* [What to work on]: Below are records that must be duplicated exactly.

* [Supplied data]:
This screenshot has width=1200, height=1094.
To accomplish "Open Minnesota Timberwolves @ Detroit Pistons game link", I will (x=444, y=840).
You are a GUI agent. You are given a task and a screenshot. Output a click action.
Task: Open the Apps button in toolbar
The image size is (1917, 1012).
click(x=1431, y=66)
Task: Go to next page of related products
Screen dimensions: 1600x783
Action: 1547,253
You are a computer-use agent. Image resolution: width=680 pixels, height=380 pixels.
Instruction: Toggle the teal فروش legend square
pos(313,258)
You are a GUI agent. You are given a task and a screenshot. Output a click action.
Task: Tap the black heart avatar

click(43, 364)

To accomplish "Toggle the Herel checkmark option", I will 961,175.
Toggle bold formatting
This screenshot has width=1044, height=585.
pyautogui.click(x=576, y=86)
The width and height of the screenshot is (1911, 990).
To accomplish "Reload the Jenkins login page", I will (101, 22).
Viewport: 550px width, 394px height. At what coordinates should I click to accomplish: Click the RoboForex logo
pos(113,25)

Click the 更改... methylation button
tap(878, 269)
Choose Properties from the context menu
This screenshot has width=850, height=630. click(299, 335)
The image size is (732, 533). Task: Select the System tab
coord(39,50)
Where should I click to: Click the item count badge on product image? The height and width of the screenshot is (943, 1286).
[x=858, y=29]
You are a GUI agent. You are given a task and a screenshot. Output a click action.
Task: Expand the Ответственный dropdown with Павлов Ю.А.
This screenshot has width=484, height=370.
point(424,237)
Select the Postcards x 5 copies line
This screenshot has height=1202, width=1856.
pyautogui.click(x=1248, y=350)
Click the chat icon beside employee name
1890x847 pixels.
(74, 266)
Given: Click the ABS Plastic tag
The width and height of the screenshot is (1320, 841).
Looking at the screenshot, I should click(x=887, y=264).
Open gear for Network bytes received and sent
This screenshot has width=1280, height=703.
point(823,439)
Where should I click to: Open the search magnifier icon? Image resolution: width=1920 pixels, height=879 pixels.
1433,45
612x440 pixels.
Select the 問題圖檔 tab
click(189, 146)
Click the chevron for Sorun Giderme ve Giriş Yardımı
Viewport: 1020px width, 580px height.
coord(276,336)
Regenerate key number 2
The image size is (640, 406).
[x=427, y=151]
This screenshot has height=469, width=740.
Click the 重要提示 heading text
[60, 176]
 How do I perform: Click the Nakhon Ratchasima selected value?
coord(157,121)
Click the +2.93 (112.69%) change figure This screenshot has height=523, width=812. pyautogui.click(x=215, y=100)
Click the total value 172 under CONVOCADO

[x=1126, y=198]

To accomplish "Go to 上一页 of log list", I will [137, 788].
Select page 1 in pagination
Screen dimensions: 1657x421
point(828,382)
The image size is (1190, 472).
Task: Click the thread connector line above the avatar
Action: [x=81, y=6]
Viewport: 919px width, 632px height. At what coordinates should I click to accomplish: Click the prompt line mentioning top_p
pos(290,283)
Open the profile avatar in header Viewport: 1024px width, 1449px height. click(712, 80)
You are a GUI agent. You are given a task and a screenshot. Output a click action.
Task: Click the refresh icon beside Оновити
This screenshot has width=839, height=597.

* [Written solution]:
This screenshot has width=1200, height=1094.
To accomplish "Open Minnesota Timberwolves @ Detroit Pistons game link", I will (x=444, y=840).
You are a GUI agent. You are given a task and a screenshot. Output a click action.
Task: Open the Apps button in toolbar
The image size is (1917, 1012).
click(x=1431, y=66)
Task: Go to next page of related products
Screen dimensions: 1600x783
Action: 1547,253
You are a computer-use agent. Image resolution: width=680 pixels, height=380 pixels.
Instruction: Toggle the teal فروش legend square
pos(313,258)
You are a GUI agent. You are given a task and a screenshot. Output a click action.
Task: Tap the black heart avatar

click(43, 364)

To accomplish "Toggle the Herel checkmark option", I will 961,175.
Toggle bold formatting
This screenshot has width=1044, height=585.
pyautogui.click(x=576, y=86)
The width and height of the screenshot is (1911, 990).
To accomplish "Reload the Jenkins login page", I will (101, 22).
Viewport: 550px width, 394px height. At what coordinates should I click to accomplish: Click the RoboForex logo
pos(113,25)

Click the 更改... methylation button
tap(878, 269)
Choose Properties from the context menu
This screenshot has width=850, height=630. click(299, 335)
The image size is (732, 533). Task: Select the System tab
coord(39,50)
Where should I click to: Click the item count badge on product image? The height and width of the screenshot is (943, 1286).
[x=858, y=29]
You are a GUI agent. You are given a task and a screenshot. Output a click action.
Task: Expand the Ответственный dropdown with Павлов Ю.А.
This screenshot has width=484, height=370.
point(424,237)
Select the Postcards x 5 copies line
This screenshot has height=1202, width=1856.
pyautogui.click(x=1248, y=350)
Click the chat icon beside employee name
1890x847 pixels.
(74, 266)
Given: Click the ABS Plastic tag
The width and height of the screenshot is (1320, 841).
Looking at the screenshot, I should click(x=887, y=264).
Open gear for Network bytes received and sent
This screenshot has width=1280, height=703.
point(823,439)
Where should I click to: Open the search magnifier icon? Image resolution: width=1920 pixels, height=879 pixels.
1433,45
612x440 pixels.
Select the 問題圖檔 tab
click(189, 146)
Click the chevron for Sorun Giderme ve Giriş Yardımı
Viewport: 1020px width, 580px height.
coord(276,336)
Regenerate key number 2
The image size is (640, 406).
[x=427, y=151]
This screenshot has height=469, width=740.
Click the 重要提示 heading text
[60, 176]
 How do I perform: Click the Nakhon Ratchasima selected value?
coord(157,121)
Click the +2.93 (112.69%) change figure This screenshot has height=523, width=812. pyautogui.click(x=215, y=100)
Click the total value 172 under CONVOCADO

[x=1126, y=198]

To accomplish "Go to 上一页 of log list", I will [137, 788].
Select page 1 in pagination
Screen dimensions: 1657x421
point(828,382)
The image size is (1190, 472).
Task: Click the thread connector line above the avatar
Action: [x=81, y=6]
Viewport: 919px width, 632px height. At what coordinates should I click to accomplish: Click the prompt line mentioning top_p
pos(290,283)
Open the profile avatar in header Viewport: 1024px width, 1449px height. click(712, 80)
You are a GUI agent. You are given a task and a screenshot. Output a click action.
Task: Click the refresh icon beside Оновити
This screenshot has width=839, height=597.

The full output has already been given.